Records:
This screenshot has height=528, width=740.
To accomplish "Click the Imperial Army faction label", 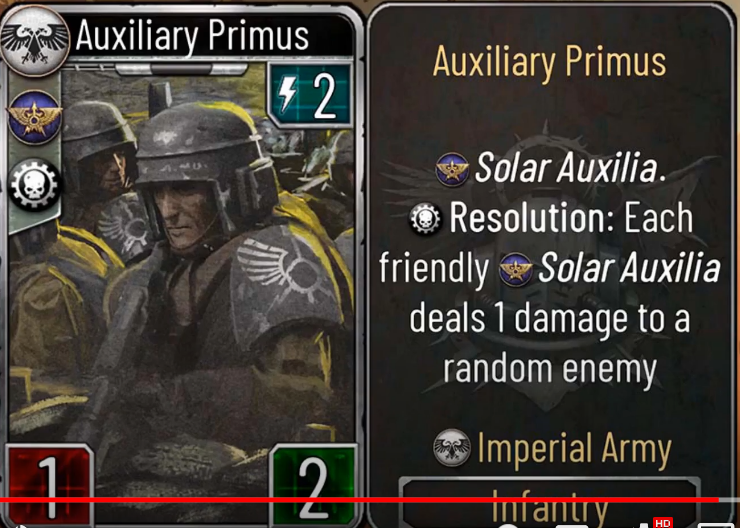I will pyautogui.click(x=574, y=448).
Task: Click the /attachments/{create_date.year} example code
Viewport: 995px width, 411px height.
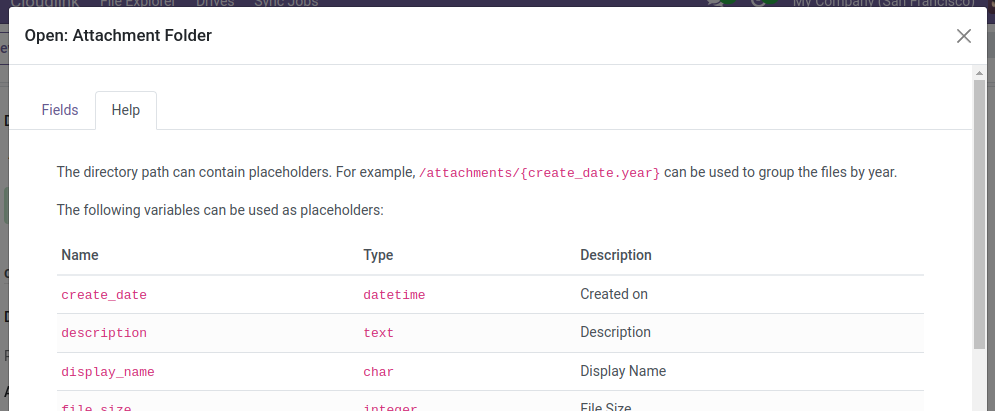Action: click(x=539, y=173)
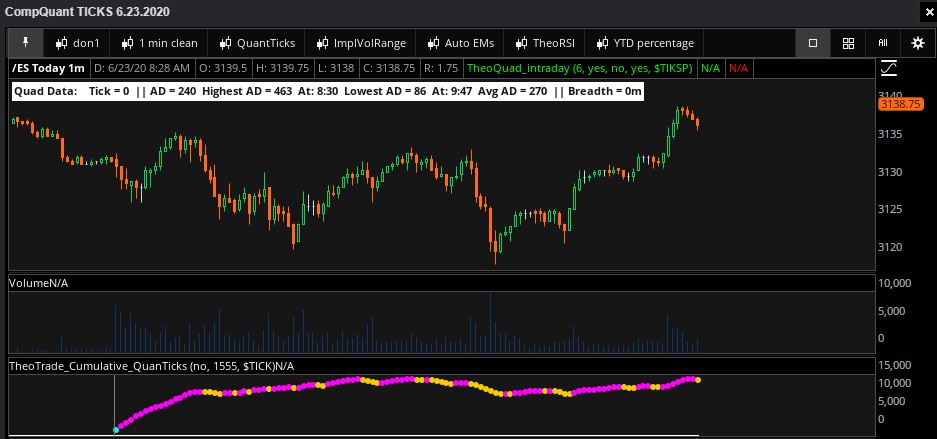This screenshot has width=937, height=439.
Task: Choose the YTD percentage style
Action: coord(644,43)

WORK TO BE COMPLETED: Reproduce the listing above verbatim, starting at the line that contains "Task: Click the" and ending with the last line of the listing, both included. Omit the pictures.

RESULT OF THE TASK:
Task: Click the /attachments/{create_date.year} example code
Viewport: 995px width, 411px height.
Action: click(x=539, y=173)
This screenshot has width=937, height=439.
Task: Choose the YTD percentage style
Action: coord(644,43)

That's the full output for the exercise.